Perkins, meanwhile, blasted the lesbian customer who was refused service at the bridal shop as “intolerant” and said the shop’s owner was simply “speaking the truth in love.”: “Instead of showing the tolerance their movement claims to practice, the women turned to social media to bully the shop — trashing its online reviews and sparking a city-wide firestorm.”

At W.W. Bridal Boutique, it isn’t unusual to see two women shopping for wedding dresses. What is unusual is two women shopping for wedding dresses for the same ceremony. That’s the predicament Victoria Miller found herself in as the owner of the Pennsylvania shop.
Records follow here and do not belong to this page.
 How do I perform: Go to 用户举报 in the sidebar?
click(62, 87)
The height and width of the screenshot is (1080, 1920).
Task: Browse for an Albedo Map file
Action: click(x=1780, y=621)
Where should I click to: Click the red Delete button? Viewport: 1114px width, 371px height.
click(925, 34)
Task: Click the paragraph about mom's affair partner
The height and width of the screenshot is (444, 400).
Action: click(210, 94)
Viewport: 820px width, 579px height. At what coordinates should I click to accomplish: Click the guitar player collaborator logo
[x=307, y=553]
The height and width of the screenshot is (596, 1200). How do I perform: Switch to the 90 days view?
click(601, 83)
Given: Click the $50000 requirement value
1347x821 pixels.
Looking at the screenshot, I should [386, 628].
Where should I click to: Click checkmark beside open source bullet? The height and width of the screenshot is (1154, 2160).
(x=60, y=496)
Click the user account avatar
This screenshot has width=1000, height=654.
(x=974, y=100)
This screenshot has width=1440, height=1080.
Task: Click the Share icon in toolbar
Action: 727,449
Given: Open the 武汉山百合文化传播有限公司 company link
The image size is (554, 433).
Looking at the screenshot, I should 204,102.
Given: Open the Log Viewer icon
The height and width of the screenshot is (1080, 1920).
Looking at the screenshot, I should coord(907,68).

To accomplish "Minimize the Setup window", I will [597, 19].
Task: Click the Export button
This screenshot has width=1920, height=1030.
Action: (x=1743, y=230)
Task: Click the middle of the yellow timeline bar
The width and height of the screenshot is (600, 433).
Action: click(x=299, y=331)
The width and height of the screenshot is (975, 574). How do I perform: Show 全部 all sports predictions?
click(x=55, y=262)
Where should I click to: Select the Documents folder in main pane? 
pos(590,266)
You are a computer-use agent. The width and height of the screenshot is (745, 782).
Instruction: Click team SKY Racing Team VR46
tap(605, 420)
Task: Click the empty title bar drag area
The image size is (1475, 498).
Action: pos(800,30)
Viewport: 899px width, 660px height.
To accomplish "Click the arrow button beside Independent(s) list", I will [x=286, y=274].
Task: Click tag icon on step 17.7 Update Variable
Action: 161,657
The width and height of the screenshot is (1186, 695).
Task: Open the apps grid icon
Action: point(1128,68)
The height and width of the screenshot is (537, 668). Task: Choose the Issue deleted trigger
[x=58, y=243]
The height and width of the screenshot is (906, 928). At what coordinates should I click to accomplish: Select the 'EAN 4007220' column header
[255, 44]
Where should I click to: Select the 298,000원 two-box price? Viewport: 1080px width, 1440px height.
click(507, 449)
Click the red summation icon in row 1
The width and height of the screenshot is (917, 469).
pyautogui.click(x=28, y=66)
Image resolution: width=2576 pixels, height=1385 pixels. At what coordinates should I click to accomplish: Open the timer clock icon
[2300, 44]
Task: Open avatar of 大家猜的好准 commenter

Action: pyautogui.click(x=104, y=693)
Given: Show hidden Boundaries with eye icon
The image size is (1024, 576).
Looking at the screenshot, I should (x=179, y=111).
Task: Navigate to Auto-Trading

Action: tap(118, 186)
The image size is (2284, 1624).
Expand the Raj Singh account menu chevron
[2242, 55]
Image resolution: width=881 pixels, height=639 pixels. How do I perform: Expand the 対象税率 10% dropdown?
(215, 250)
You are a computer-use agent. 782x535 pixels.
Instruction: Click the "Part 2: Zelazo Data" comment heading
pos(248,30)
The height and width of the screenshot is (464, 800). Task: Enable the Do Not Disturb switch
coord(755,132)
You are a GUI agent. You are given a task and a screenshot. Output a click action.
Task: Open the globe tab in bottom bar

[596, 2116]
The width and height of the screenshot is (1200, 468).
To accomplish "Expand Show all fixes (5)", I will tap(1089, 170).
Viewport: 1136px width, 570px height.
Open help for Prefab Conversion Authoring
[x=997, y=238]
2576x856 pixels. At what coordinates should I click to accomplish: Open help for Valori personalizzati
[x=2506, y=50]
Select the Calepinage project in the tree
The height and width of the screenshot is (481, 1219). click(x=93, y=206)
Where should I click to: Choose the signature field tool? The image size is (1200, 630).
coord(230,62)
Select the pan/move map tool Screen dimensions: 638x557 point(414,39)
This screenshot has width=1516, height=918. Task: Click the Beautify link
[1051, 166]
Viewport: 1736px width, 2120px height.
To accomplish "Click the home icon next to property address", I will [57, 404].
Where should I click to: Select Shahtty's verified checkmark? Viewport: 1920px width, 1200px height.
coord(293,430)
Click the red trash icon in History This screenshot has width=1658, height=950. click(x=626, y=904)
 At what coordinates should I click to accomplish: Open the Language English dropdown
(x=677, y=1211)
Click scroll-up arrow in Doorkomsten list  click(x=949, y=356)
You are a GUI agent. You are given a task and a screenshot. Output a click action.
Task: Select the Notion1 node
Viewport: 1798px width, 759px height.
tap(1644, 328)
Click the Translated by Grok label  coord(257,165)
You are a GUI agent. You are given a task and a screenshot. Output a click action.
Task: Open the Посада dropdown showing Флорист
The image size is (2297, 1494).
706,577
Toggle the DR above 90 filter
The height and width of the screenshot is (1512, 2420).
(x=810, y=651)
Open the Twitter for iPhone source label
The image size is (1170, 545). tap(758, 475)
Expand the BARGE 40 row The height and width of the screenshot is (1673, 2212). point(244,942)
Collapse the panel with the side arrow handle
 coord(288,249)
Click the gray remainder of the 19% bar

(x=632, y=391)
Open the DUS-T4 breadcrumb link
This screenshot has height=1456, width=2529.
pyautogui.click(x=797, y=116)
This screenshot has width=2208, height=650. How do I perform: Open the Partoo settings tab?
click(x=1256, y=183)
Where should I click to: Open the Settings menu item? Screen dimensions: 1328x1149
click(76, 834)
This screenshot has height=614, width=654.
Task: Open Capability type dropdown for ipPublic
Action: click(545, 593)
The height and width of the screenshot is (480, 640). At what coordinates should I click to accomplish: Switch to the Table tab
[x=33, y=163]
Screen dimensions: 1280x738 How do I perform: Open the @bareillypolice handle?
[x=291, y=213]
When a lesbian couple contacted the store for an appointment, Victoria explained that she couldn’t help the women find gowns for a ceremony that violates her Christian faith. Right now, an employee explained, the Bloomsburg store doesn’t service same-sex weddings.

Instead of showing the tolerance their movement claims to practice, the women turned to social media to bully the shop — trashing its online reviews and sparking a city-wide firestorm. Miller, whose orthodox beliefs are in the bulls-eye, isn’t backing down. “We feel we have to answer to God for what we do,” she told reporters, “and providing those two girls dresses for a sanctified marriage would break God’s law.”



Back in Pennsylvania, Victoria Miller continues to be a target. “As a fellow Christian, I’m ashamed of people like you,” one commenter wrote. “We are taught to love our neighbor regardless.” Unfortunately, culturally intoxicated believers like this one have a misguided (and convenient) view of Christ’s calling. Real love doesn’t mean you facilitate people’s desires that are both harmful to them and society. It means speaking the truth in love.